Put every line of the entries below into a JSON list of strings, one string per line, skipping blank lines. Omit the pictures from the output.

**Data records:**
= = =
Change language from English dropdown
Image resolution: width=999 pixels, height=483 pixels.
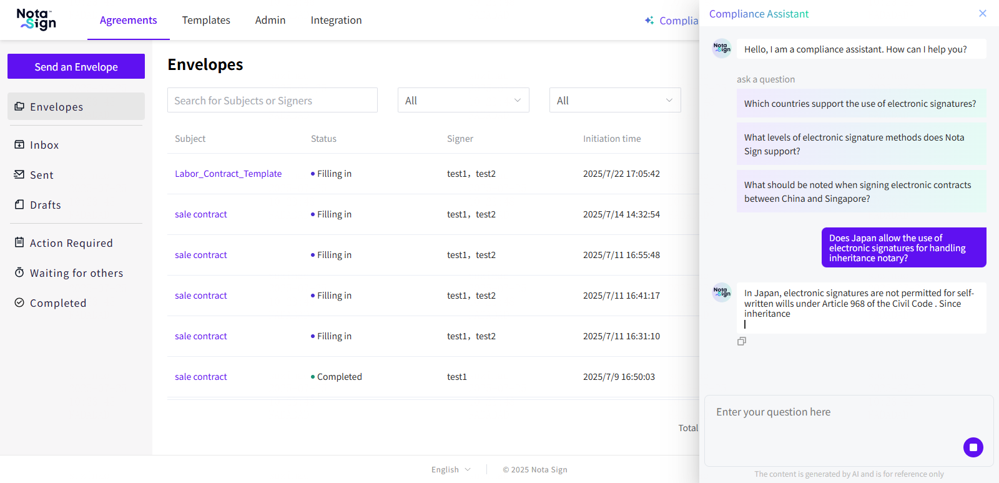click(x=451, y=470)
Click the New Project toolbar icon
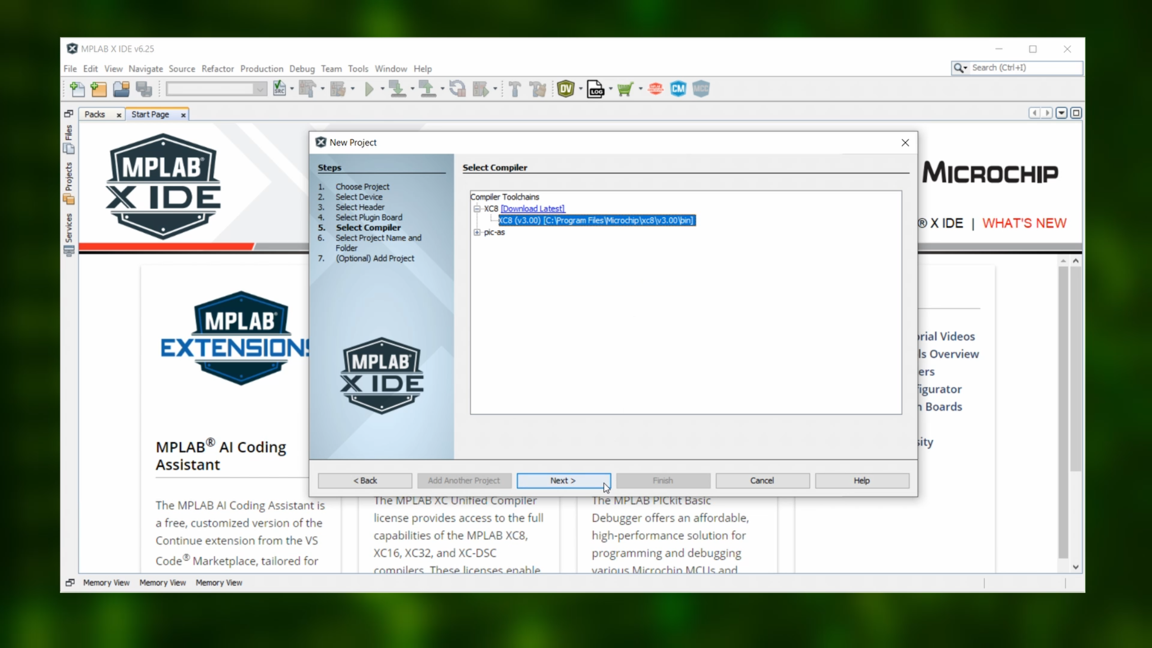The height and width of the screenshot is (648, 1152). tap(99, 89)
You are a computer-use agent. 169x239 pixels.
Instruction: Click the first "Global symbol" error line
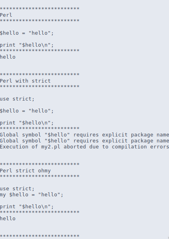[85, 135]
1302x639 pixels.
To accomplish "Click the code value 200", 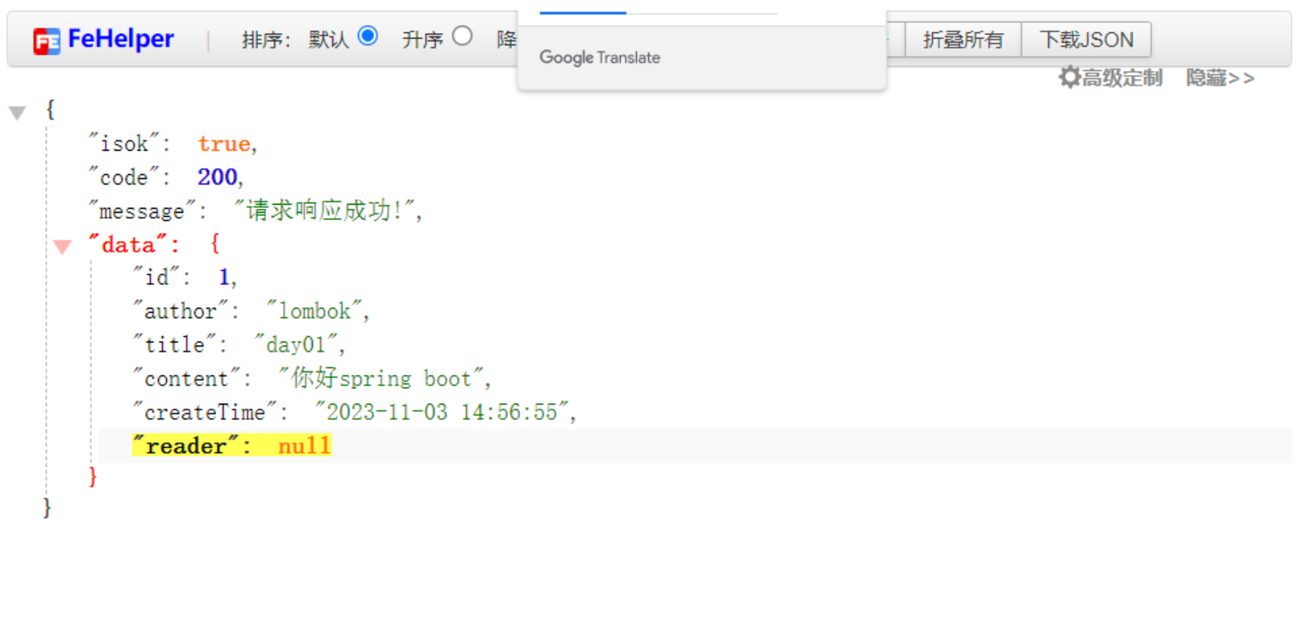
= = =
**Completed task:**
[
  "Change language from English dropdown",
  "Image resolution: width=999 pixels, height=483 pixels.",
  "click(x=451, y=470)",
  "Click the New Project toolbar icon",
  "The height and width of the screenshot is (648, 1152). tap(99, 89)",
  "You are a computer-use agent. 169x239 pixels.",
  "Instruction: Click the first \"Global symbol\" error line",
  "[85, 135]",
  "1302x639 pixels.",
  "To accomplish \"Click the code value 200\", "
]